§ **WHAT TO PRODUCE**:
Once the pictures are set aside, copy the records below exactly as they stand.

*** STORED DATA Section Begins ***

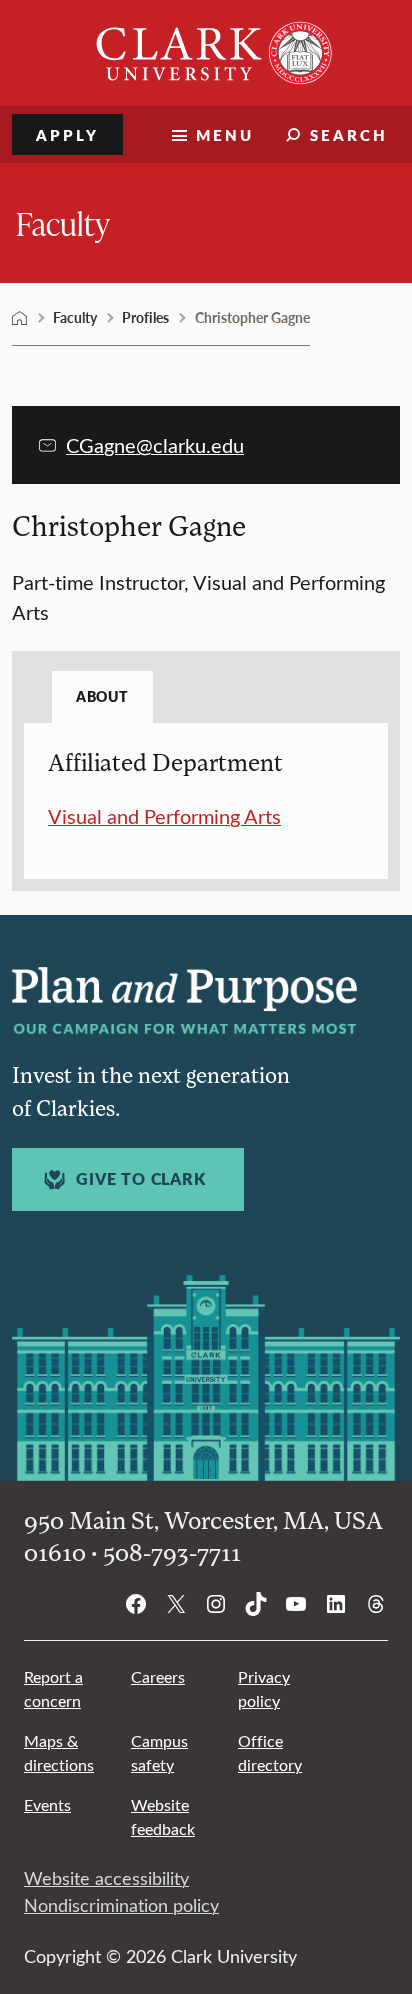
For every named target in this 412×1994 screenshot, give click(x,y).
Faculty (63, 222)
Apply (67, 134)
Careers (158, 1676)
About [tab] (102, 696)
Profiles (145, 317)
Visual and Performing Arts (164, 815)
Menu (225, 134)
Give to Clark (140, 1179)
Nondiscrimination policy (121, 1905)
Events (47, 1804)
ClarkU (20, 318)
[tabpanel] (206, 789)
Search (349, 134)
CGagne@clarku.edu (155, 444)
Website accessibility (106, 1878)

*** STORED DATA Section Ends ***

§ **RESPONSE AREA**:
For every named target in this 412×1994 screenshot, give click(x,y).
Faculty (63, 222)
Apply (67, 134)
Careers (158, 1676)
About [tab] (102, 696)
Profiles (145, 317)
Visual and Performing Arts (164, 815)
Menu (225, 134)
Give to Clark (140, 1179)
Nondiscrimination policy (121, 1905)
Events (47, 1804)
ClarkU (20, 318)
[tabpanel] (206, 789)
Search (349, 134)
CGagne@clarku.edu (155, 444)
Website accessibility (106, 1878)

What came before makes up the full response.